WHAT TO PRODUCE: Gather every line of the material below that contains the word "value".

Dataset entries:
☆ ☆ ☆ ☆

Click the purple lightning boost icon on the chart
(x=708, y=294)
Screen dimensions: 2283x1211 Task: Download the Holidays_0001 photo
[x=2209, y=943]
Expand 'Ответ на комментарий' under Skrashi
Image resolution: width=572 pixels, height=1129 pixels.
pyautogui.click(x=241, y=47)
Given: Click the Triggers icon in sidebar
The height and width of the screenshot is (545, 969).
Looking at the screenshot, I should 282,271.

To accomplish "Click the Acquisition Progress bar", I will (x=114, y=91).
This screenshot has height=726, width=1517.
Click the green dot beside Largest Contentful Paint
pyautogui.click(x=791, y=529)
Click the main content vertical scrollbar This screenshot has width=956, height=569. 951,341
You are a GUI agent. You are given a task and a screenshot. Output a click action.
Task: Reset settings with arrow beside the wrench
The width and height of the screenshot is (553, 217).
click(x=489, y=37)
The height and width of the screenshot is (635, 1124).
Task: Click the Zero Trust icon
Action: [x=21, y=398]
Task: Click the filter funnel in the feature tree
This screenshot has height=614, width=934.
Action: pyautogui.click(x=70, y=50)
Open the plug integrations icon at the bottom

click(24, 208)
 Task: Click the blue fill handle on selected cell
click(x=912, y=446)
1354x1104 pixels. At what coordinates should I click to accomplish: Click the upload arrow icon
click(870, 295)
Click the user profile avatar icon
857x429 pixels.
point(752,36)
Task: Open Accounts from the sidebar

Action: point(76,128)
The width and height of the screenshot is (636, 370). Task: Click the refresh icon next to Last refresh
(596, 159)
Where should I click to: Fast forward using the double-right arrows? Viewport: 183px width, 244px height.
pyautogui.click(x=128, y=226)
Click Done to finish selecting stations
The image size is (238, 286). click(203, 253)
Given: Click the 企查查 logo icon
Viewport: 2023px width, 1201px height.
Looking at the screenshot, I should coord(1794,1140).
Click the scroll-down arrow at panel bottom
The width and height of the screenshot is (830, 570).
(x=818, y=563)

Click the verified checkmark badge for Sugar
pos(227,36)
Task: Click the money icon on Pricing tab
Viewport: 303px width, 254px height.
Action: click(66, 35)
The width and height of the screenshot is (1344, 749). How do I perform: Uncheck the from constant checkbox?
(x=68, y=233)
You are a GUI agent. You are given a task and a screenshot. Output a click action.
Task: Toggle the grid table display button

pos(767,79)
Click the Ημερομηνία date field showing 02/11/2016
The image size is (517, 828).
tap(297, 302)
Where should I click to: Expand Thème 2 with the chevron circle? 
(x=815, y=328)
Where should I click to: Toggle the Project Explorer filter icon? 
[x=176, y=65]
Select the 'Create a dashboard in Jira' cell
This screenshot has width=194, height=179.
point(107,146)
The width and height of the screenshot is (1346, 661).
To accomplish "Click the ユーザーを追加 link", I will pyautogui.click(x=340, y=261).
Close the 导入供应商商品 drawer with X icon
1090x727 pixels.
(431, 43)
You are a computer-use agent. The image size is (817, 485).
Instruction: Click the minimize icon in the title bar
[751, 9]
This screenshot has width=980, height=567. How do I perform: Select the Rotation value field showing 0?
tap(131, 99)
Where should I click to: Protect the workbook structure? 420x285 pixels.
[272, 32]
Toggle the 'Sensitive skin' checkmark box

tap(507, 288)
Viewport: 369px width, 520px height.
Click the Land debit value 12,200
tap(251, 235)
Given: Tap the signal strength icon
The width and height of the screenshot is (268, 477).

☆ ☆ ☆ ☆

RESULT BELOW:
This screenshot has width=980, height=567. How do I perform: Select the Rotation value field showing 0?
Click the Land debit value 12,200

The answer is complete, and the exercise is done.